🤖 AI Summary
This study addresses the challenge of improving fMRI brain response modeling under multimodal naturalistic stimulation (video, audio, and text). We propose a two-stage Transformer architecture: Stage I employs modality-specific foundation models (Qwen2.5, BEATs, Whisper, SlowFast, V-JEPA) to extract heterogeneous features, followed by rotary position encoding for cross-modal spatiotemporal alignment and fusion; Stage II uses a temporal decoder Transformer to predict voxel- or parcel-level fMRI responses. To our knowledge, this is the first framework enabling efficient spatiotemporal alignment and joint modeling of multimodal representations under naturalistic movie paradigms.

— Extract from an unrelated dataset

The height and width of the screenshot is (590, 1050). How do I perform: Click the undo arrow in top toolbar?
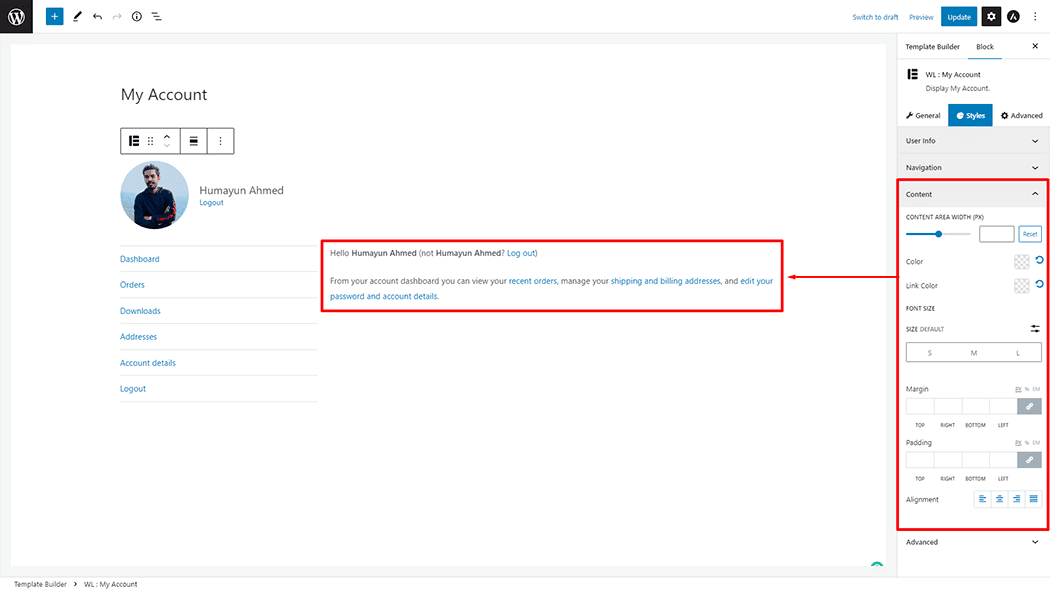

Trained on 65 hours of CNeuroMod data, our model achieves a mean parcel-wise Pearson correlation of 32.25 on the Friends S07 test set and 21.25 across six out-of-domain films—demonstrating significantly improved in-distribution and out-of-distribution generalization consistency. It ranks first in the Algonauts 2025 Challenge.
📝 Abstract
We present VIBE, a two-stage Transformer that fuses multi-modal video, audio, and text features to predict fMRI activity. Representations from open-source models (Qwen2.5, BEATs, Whisper, SlowFast, V-JEPA) are merged by a modality-fusion transformer and temporally decoded by a prediction transformer with rotary embeddings. Trained on 65 hours of movie data from the CNeuroMod dataset and ensembled across 20 seeds, VIBE attains mean parcel-wise Pearson correlations of 32.25 on in-distribution Friends S07 and 21.25 on six out-of-distribution films. An earlier iteration of the same architecture obtained 0.3198 and 0.2096, respectively, winning Phase-1 and placing second overall in the Algonauts 2025 Challenge.